AIM: Format every line of the entries below as a JSON list of strings, with one string per line and no blank lines.

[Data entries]
● ● ● ●
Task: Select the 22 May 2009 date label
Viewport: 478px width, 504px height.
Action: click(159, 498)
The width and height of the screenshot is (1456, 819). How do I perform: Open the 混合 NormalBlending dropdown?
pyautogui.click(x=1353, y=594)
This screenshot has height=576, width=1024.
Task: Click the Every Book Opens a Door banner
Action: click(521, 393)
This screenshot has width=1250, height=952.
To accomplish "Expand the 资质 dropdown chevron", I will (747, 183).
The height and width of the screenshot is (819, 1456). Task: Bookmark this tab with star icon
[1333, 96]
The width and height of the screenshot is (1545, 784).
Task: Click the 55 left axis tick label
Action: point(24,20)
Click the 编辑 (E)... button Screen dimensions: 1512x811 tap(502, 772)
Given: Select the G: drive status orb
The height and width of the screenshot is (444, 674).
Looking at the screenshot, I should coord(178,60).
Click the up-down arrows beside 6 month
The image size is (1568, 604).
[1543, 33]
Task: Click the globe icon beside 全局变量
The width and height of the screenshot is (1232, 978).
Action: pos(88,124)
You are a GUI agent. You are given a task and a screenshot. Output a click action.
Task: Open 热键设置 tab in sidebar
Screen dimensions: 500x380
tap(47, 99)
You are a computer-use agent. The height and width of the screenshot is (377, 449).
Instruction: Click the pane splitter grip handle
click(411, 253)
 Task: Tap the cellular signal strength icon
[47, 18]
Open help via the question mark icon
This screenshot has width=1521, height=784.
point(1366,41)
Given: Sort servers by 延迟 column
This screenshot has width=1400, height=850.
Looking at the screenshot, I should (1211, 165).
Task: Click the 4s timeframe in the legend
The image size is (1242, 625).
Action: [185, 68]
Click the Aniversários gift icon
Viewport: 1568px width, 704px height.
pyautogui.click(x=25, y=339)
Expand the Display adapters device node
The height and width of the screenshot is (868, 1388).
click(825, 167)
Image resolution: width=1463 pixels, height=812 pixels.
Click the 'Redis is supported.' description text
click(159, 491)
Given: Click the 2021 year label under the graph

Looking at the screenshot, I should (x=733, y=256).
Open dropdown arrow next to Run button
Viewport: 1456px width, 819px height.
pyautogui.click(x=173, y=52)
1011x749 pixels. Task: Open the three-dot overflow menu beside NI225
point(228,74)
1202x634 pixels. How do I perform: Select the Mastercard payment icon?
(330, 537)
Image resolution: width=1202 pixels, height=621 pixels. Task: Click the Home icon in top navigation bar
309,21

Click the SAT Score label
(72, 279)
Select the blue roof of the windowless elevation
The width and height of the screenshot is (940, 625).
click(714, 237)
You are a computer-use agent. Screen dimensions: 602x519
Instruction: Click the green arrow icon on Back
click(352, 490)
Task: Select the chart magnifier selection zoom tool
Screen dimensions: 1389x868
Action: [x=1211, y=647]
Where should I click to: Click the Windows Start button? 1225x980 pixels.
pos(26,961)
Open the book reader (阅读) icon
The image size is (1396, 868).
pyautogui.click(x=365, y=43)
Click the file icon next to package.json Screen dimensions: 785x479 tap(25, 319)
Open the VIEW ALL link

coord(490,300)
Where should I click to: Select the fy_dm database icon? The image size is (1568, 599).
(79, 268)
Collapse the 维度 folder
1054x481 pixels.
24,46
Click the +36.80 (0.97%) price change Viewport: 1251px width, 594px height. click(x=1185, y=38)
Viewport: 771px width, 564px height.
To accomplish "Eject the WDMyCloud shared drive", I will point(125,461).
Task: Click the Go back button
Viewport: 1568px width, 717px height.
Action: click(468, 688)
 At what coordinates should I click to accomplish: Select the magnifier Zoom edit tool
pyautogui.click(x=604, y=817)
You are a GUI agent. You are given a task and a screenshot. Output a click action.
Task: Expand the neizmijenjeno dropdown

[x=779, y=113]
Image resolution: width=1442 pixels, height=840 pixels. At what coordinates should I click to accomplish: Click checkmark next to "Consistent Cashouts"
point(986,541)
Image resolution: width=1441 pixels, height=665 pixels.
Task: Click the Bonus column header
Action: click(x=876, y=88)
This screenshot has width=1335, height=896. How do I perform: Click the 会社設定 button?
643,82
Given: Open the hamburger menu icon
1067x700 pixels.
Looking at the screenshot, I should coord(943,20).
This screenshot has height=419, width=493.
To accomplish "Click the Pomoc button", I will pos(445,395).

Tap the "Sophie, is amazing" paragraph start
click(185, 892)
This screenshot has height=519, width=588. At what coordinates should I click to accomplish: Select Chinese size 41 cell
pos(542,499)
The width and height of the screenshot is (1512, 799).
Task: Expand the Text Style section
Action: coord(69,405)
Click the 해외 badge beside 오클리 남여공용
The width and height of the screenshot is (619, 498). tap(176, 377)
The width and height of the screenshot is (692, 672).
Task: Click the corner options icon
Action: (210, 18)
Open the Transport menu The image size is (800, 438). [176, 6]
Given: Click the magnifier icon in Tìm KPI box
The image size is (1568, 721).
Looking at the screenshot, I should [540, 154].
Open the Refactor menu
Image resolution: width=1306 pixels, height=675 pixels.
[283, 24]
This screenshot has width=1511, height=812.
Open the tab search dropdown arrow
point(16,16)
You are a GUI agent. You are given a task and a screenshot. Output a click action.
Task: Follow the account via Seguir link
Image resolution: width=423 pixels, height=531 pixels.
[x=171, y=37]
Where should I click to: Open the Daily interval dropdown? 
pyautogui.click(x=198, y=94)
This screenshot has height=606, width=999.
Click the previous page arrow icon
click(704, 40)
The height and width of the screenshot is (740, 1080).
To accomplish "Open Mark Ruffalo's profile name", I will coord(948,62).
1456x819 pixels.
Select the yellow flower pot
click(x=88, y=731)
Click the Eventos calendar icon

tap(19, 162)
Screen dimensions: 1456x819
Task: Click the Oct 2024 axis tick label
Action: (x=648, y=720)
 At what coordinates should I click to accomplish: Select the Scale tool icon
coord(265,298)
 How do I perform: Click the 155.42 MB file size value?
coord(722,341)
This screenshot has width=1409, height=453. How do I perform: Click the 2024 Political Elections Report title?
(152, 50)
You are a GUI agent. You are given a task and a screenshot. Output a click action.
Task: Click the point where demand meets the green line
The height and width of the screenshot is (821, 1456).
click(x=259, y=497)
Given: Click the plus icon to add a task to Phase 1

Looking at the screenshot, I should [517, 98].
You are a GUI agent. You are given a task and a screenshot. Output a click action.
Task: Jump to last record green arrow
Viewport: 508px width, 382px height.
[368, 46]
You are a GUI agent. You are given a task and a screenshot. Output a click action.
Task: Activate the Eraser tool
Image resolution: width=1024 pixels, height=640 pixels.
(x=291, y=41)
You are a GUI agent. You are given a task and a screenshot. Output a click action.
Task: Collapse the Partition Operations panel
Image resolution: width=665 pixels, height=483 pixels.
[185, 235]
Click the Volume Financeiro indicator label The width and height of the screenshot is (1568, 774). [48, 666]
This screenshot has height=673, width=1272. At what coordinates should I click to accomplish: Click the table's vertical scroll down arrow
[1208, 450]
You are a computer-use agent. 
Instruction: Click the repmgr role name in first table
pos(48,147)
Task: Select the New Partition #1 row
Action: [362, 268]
● ● ● ●
THE ANSWER:
[
  "Task: Select the 22 May 2009 date label",
  "Viewport: 478px width, 504px height.",
  "Action: click(159, 498)",
  "The width and height of the screenshot is (1456, 819). How do I perform: Open the 混合 NormalBlending dropdown?",
  "pyautogui.click(x=1353, y=594)",
  "This screenshot has height=576, width=1024.",
  "Task: Click the Every Book Opens a Door banner",
  "Action: click(521, 393)",
  "This screenshot has width=1250, height=952.",
  "To accomplish \"Expand the 资质 dropdown chevron\", I will (747, 183).",
  "The height and width of the screenshot is (819, 1456). Task: Bookmark this tab with star icon",
  "[1333, 96]",
  "The width and height of the screenshot is (1545, 784).",
  "Task: Click the 55 left axis tick label",
  "Action: point(24,20)",
  "Click the 编辑 (E)... button Screen dimensions: 1512x811 tap(502, 772)",
  "Given: Select the G: drive status orb",
  "The height and width of the screenshot is (444, 674).",
  "Looking at the screenshot, I should coord(178,60).",
  "Click the up-down arrows beside 6 month",
  "The image size is (1568, 604).",
  "[1543, 33]",
  "Task: Click the globe icon beside 全局变量",
  "The width and height of the screenshot is (1232, 978).",
  "Action: pos(88,124)",
  "You are a GUI agent. You are given a task and a screenshot. Output a click action.",
  "Task: Open 热键设置 tab in sidebar",
  "Screen dimensions: 500x380",
  "tap(47, 99)",
  "You are a computer-use agent. The height and width of the screenshot is (377, 449).",
  "Instruction: Click the pane splitter grip handle",
  "click(411, 253)",
  " Task: Tap the cellular signal strength icon",
  "[47, 18]",
  "Open help via the question mark icon",
  "This screenshot has width=1521, height=784.",
  "point(1366,41)",
  "Given: Sort servers by 延迟 column",
  "This screenshot has width=1400, height=850.",
  "Looking at the screenshot, I should (1211, 165).",
  "Task: Click the 4s timeframe in the legend",
  "The image size is (1242, 625).",
  "Action: [185, 68]",
  "Click the Aniversários gift icon",
  "Viewport: 1568px width, 704px height.",
  "pyautogui.click(x=25, y=339)",
  "Expand the Display adapters device node",
  "The height and width of the screenshot is (868, 1388).",
  "click(825, 167)",
  "Image resolution: width=1463 pixels, height=812 pixels.",
  "Click the 'Redis is supported.' description text",
  "click(159, 491)",
  "Given: Click the 2021 year label under the graph",
  "Looking at the screenshot, I should (x=733, y=256).",
  "Open dropdown arrow next to Run button",
  "Viewport: 1456px width, 819px height.",
  "pyautogui.click(x=173, y=52)",
  "1011x749 pixels. Task: Open the three-dot overflow menu beside NI225",
  "point(228,74)",
  "1202x634 pixels. How do I perform: Select the Mastercard payment icon?",
  "(330, 537)",
  "Image resolution: width=1202 pixels, height=621 pixels. Task: Click the Home icon in top navigation bar",
  "309,21",
  "Click the SAT Score label",
  "(72, 279)",
  "Select the blue roof of the windowless elevation",
  "The width and height of the screenshot is (940, 625).",
  "click(714, 237)",
  "You are a computer-use agent. Screen dimensions: 602x519",
  "Instruction: Click the green arrow icon on Back",
  "click(352, 490)",
  "Task: Select the chart magnifier selection zoom tool",
  "Screen dimensions: 1389x868",
  "Action: [x=1211, y=647]",
  "Where should I click to: Click the Windows Start button? 1225x980 pixels.",
  "pos(26,961)",
  "Open the book reader (阅读) icon",
  "The image size is (1396, 868).",
  "pyautogui.click(x=365, y=43)",
  "Click the file icon next to package.json Screen dimensions: 785x479 tap(25, 319)",
  "Open the VIEW ALL link",
  "coord(490,300)",
  "Where should I click to: Select the fy_dm database icon? The image size is (1568, 599).",
  "(79, 268)",
  "Collapse the 维度 folder",
  "1054x481 pixels.",
  "24,46",
  "Click the +36.80 (0.97%) price change Viewport: 1251px width, 594px height. click(x=1185, y=38)",
  "Viewport: 771px width, 564px height.",
  "To accomplish \"Eject the WDMyCloud shared drive\", I will point(125,461).",
  "Task: Click the Go back button",
  "Viewport: 1568px width, 717px height.",
  "Action: click(468, 688)",
  " At what coordinates should I click to accomplish: Select the magnifier Zoom edit tool",
  "pyautogui.click(x=604, y=817)",
  "You are a GUI agent. You are given a task and a screenshot. Output a click action.",
  "Task: Expand the neizmijenjeno dropdown",
  "[x=779, y=113]",
  "Image resolution: width=1442 pixels, height=840 pixels. At what coordinates should I click to accomplish: Click checkmark next to \"Consistent Cashouts\"",
  "point(986,541)",
  "Image resolution: width=1441 pixels, height=665 pixels.",
  "Task: Click the Bonus column header",
  "Action: click(x=876, y=88)",
  "This screenshot has width=1335, height=896. How do I perform: Click the 会社設定 button?",
  "643,82",
  "Given: Open the hamburger menu icon",
  "1067x700 pixels.",
  "Looking at the screenshot, I should coord(943,20).",
  "This screenshot has height=419, width=493.",
  "To accomplish \"Click the Pomoc button\", I will pos(445,395).",
  "Tap the \"Sophie, is amazing\" paragraph start",
  "click(185, 892)",
  "This screenshot has height=519, width=588. At what coordinates should I click to accomplish: Select Chinese size 41 cell",
  "pos(542,499)",
  "The width and height of the screenshot is (1512, 799).",
  "Task: Expand the Text Style section",
  "Action: coord(69,405)",
  "Click the 해외 badge beside 오클리 남여공용",
  "The width and height of the screenshot is (619, 498). tap(176, 377)",
  "The width and height of the screenshot is (692, 672).",
  "Task: Click the corner options icon",
  "Action: (210, 18)",
  "Open the Transport menu The image size is (800, 438). [176, 6]",
  "Given: Click the magnifier icon in Tìm KPI box",
  "The image size is (1568, 721).",
  "Looking at the screenshot, I should [540, 154].",
  "Open the Refactor menu",
  "Image resolution: width=1306 pixels, height=675 pixels.",
  "[283, 24]",
  "This screenshot has width=1511, height=812.",
  "Open the tab search dropdown arrow",
  "point(16,16)",
  "You are a GUI agent. You are given a task and a screenshot. Output a click action.",
  "Task: Follow the account via Seguir link",
  "Image resolution: width=423 pixels, height=531 pixels.",
  "[x=171, y=37]",
  "Where should I click to: Open the Daily interval dropdown? ",
  "pyautogui.click(x=198, y=94)",
  "This screenshot has height=606, width=999.",
  "Click the previous page arrow icon",
  "click(704, 40)",
  "The height and width of the screenshot is (740, 1080).",
  "To accomplish \"Open Mark Ruffalo's profile name\", I will coord(948,62).",
  "1456x819 pixels.",
  "Select the yellow flower pot",
  "click(x=88, y=731)",
  "Click the Eventos calendar icon",
  "tap(19, 162)",
  "Screen dimensions: 1456x819",
  "Task: Click the Oct 2024 axis tick label",
  "Action: (x=648, y=720)",
  " At what coordinates should I click to accomplish: Select the Scale tool icon",
  "coord(265,298)",
  " How do I perform: Click the 155.42 MB file size value?",
  "coord(722,341)",
  "This screenshot has width=1409, height=453. How do I perform: Click the 2024 Political Elections Report title?",
  "(152, 50)",
  "You are a GUI agent. You are given a task and a screenshot. Output a click action.",
  "Task: Click the point where demand meets the green line",
  "The height and width of the screenshot is (821, 1456).",
  "click(x=259, y=497)",
  "Given: Click the plus icon to add a task to Phase 1",
  "Looking at the screenshot, I should [517, 98].",
  "You are a GUI agent. You are given a task and a screenshot. Output a click action.",
  "Task: Jump to last record green arrow",
  "Viewport: 508px width, 382px height.",
  "[368, 46]",
  "You are a GUI agent. You are given a task and a screenshot. Output a click action.",
  "Task: Activate the Eraser tool",
  "Image resolution: width=1024 pixels, height=640 pixels.",
  "(x=291, y=41)",
  "You are a GUI agent. You are given a task and a screenshot. Output a click action.",
  "Task: Collapse the Partition Operations panel",
  "Image resolution: width=665 pixels, height=483 pixels.",
  "[185, 235]",
  "Click the Volume Financeiro indicator label The width and height of the screenshot is (1568, 774). [48, 666]",
  "This screenshot has height=673, width=1272. At what coordinates should I click to accomplish: Click the table's vertical scroll down arrow",
  "[1208, 450]",
  "You are a computer-use agent. ",
  "Instruction: Click the repmgr role name in first table",
  "pos(48,147)",
  "Task: Select the New Partition #1 row",
  "Action: [362, 268]"
]